Since the time of Connor and Brigid, writing and drawing has been done by using a stylus (usually made of wood) to apply dyes and inks to parchment (made from the skin of curlycoats). Around the end of the first decade of the second century, the Land's first nib pens were created by Drahkma, based on a suggestion by Isaac, though these would not come into wide use until at least LY 170, after the invention of paper, which replaced parchment. After the discovery of striders in LY 150, their tail hair was used to make brushes, at first for painting houses or wagons, though later painting was also done on canvases for artistic purposes. However, none of this writing, drawing, or painting can be considered printing, as the results were always entirely unique. Printing technically refers to any process which can be used to produce multiple prints which are virtually identical to each other.
The earliest form of printing was done starting in LY 103, when Drahkma created molds for the creation of coins.
This was first done around LY 180. A block of wood is cut into a relief, which means that the areas not intended to print an image are cut away, so as to leave that part of the paper untouched. The raised (or uncut) portion of the block would be dipped in ink and then pressed onto paper. Since the block could be used repeatedly, a single picture could be printed many times, rather than being painted or drawn only once, as done by hand. However, a great deal of time and precision must go into the carving of a wood block, which means that in the short run, it takes longer to produce printed pictures than it does to produce pictures using a brush.
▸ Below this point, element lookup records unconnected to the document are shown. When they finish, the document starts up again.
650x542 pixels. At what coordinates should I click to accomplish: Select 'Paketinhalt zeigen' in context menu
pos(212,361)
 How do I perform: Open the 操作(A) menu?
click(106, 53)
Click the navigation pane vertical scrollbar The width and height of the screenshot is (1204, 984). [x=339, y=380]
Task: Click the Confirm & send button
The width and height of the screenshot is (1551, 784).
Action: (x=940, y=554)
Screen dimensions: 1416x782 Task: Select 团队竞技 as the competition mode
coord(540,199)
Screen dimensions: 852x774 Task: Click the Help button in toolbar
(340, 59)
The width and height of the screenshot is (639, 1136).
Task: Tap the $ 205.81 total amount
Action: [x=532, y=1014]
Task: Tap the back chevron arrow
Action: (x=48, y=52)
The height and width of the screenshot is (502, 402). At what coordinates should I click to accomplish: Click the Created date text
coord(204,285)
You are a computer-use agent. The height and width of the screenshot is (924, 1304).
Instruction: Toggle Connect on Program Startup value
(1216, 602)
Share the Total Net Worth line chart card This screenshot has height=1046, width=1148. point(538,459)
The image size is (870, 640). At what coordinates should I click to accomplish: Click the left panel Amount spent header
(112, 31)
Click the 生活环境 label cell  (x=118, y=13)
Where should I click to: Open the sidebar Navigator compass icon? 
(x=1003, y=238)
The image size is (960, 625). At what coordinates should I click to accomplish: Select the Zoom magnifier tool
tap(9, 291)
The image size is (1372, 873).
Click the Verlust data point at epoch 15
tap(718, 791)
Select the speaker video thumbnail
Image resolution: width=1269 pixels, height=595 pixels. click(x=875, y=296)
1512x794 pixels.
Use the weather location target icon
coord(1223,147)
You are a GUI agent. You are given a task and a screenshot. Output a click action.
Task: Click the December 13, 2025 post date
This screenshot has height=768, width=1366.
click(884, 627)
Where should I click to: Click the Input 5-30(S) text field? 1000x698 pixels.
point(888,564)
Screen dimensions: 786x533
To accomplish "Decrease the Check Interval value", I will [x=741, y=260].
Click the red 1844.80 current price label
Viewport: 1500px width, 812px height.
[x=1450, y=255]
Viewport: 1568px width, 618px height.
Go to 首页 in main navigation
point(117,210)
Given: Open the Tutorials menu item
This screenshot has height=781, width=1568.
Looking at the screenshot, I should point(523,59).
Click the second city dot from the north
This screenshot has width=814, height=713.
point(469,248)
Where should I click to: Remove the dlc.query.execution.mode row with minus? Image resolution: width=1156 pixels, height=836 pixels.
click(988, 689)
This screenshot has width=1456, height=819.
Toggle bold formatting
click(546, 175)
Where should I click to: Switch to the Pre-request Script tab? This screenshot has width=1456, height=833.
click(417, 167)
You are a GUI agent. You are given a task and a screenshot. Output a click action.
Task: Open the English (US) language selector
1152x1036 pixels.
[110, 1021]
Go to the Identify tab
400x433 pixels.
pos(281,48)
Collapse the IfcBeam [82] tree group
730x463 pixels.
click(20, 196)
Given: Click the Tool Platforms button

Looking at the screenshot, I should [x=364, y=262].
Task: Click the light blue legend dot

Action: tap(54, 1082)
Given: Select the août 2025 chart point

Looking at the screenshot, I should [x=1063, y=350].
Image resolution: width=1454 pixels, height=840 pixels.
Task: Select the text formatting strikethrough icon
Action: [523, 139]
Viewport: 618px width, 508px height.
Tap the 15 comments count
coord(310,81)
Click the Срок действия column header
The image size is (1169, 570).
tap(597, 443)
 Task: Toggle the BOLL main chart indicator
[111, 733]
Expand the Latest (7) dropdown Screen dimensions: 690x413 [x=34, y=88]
In the long run, however, woodblocks are more efficient.
This is a machine invented in 390, by Talon of Pritt. The method he devised is known as "movable type printing," as it utilizes separate metal tiles which have been cast with all the different letters of the alphabet in relief. These tiles may then be arranged in a frame which holds them all the proper order. The titles are then inked, and pressed onto a sheet of paper. While it takes longer to assemble the tiles than it does to write a page by hand, once the page's frame has been set up, it can be reproduced far more quickly than by hand.
While the earliest printing press was used merely for text, more advanced machines were developed in 505 by a publishing company in Plist, called Board Books. These newer machines can print both text and images (the latter of which still generally use woodblocks which have been fitted for the press). This has led to the distribution not only of books (some of which contain pictures in addition to text), but also newspapers, magazines, and graphic novels.
In 912, a spell device called a "camera" was invented (similar to the Terran technology of the same name, but magical in nature), which users could submit to printers to connect to printing presses, to print off still pictures (similar to Terran "photographs"). This reduced the work done by illustrators and carvers, though some uses were still found for woodblock printing.
In 913, another spell device, called a "typewriter" (again, similar to the Terran device, but magical), which replaced pen and paper for use by writers.